President Bush calls the conduct of the New York Times “disgraceful.” Vice President Cheney objects to the paper having won a Pulitzer Prize. A Republican congressman wants the Times prosecuted. National Review says its press credentials should be yanked. Radio commentator Tammy Bruce likens the paper to Julius and Ethel Rosenberg.
Even by modern standards of media-bashing, the volume of vitriol being heaped upon the editors on Manhattan’s West 43rd Street is remarkable — especially considering that the Los Angeles Times and Wall Street Journal also published accounts Friday of a secret administration program to monitor the financial transactions of terror suspects. So, in its later editions, did The Washington Post.

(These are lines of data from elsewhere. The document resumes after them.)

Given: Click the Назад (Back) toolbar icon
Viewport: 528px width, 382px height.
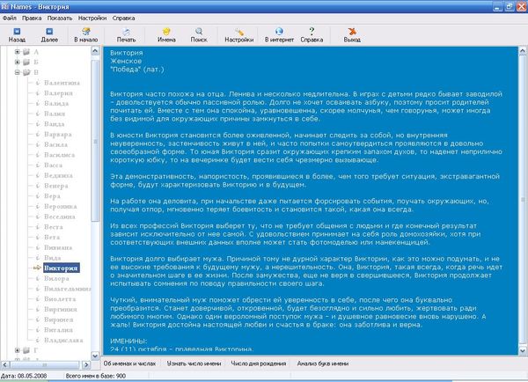Looking at the screenshot, I should [16, 33].
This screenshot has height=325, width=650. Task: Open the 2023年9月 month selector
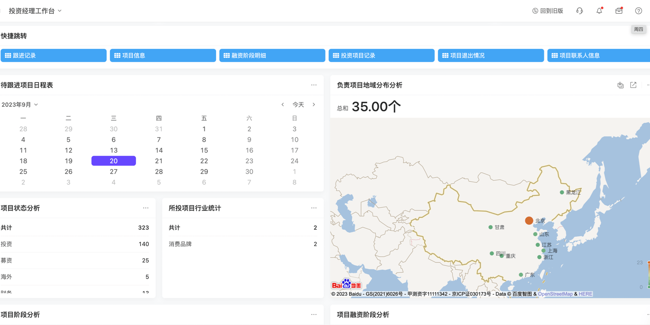click(20, 105)
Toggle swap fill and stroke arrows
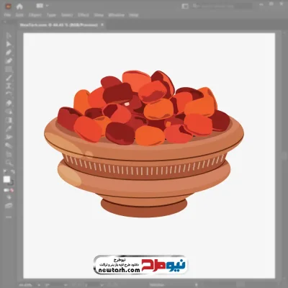The height and width of the screenshot is (288, 288). click(13, 171)
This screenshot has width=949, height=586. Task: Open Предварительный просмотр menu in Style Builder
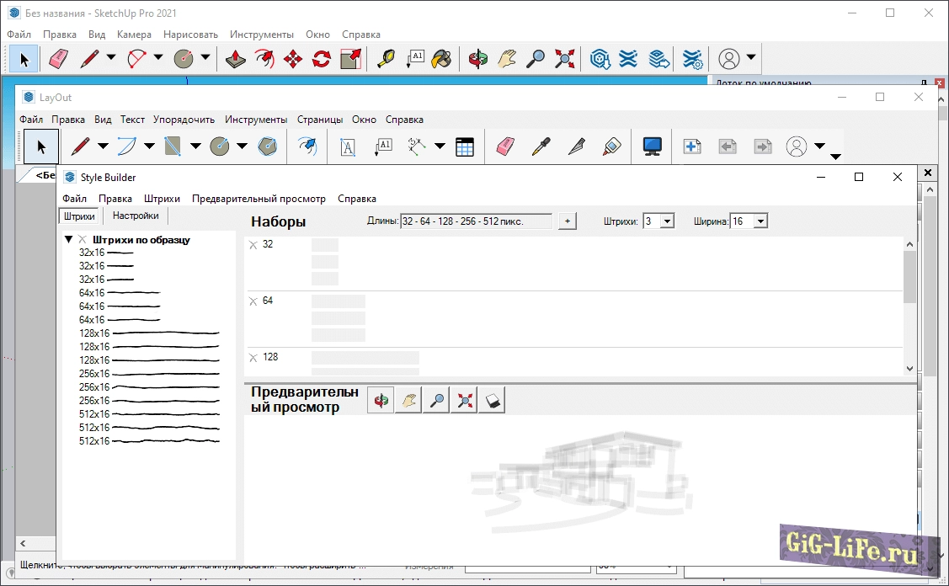(x=259, y=199)
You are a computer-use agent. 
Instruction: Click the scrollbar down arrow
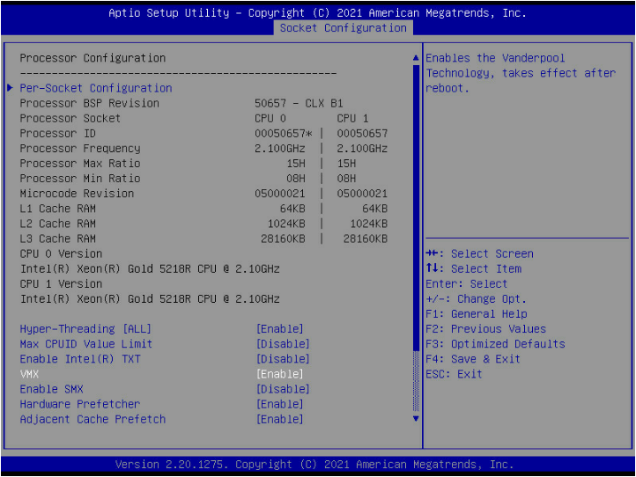point(417,419)
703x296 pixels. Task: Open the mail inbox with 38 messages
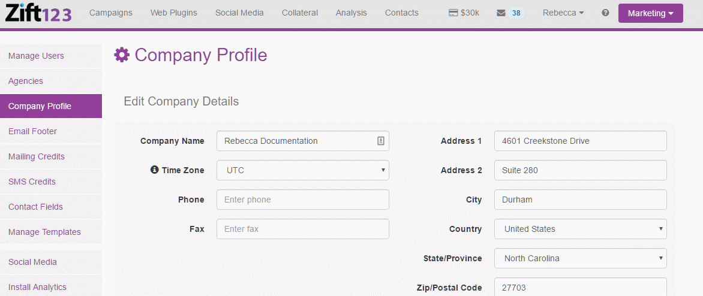(510, 13)
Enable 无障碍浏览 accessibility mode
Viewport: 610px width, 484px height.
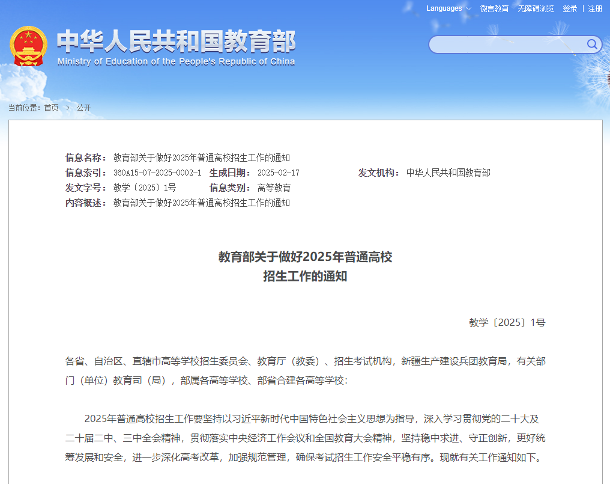(x=536, y=8)
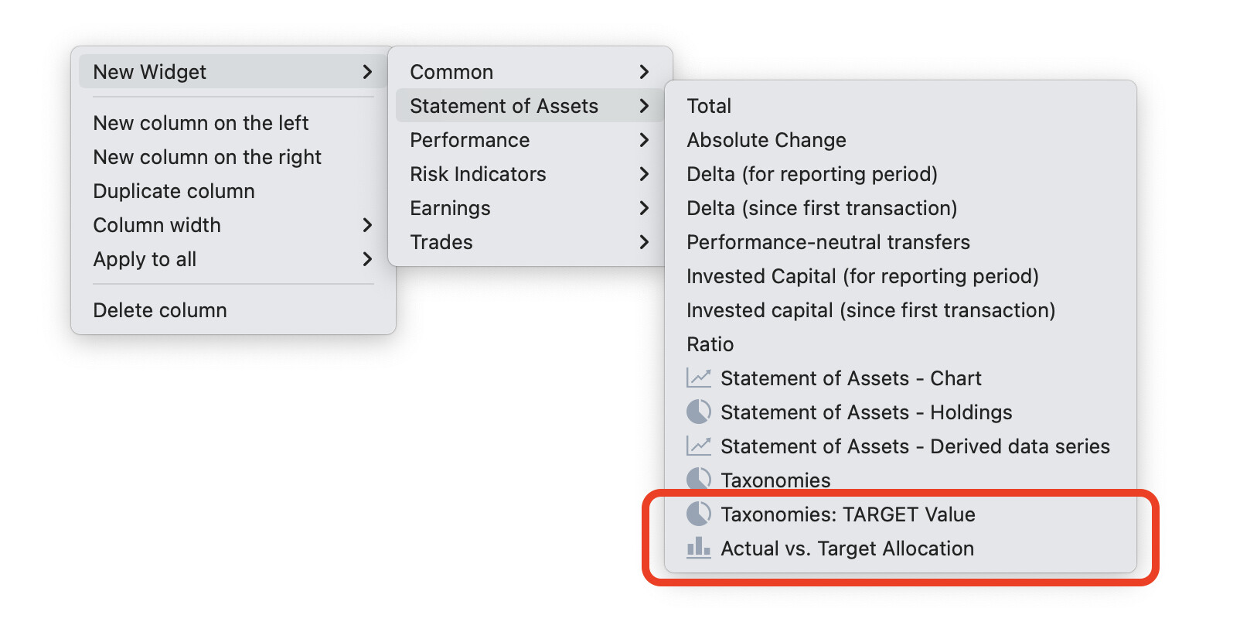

The Bush Administration wants to beat the New York Times like a pinata, but Greg Sargent has the best question at The American Prospect:
I just got off the phone with a spokesperson for the Treasury Department, and she’s refusing to explain why Treasury officials didn’t demand that the Wall Street Journal hold off on publishing the story about the U.S.’s secret financial surveillance program, the way they demanded it of the New York Times and the L.A. Times.
I belong to a Yahoo group for soldiers who were once tower rats, guarding the Pershing missile sites in Germany. It is a echo chamber for trashing the media and any one who doesn’t follow Bush. The meme that the media lost Iraq is already building.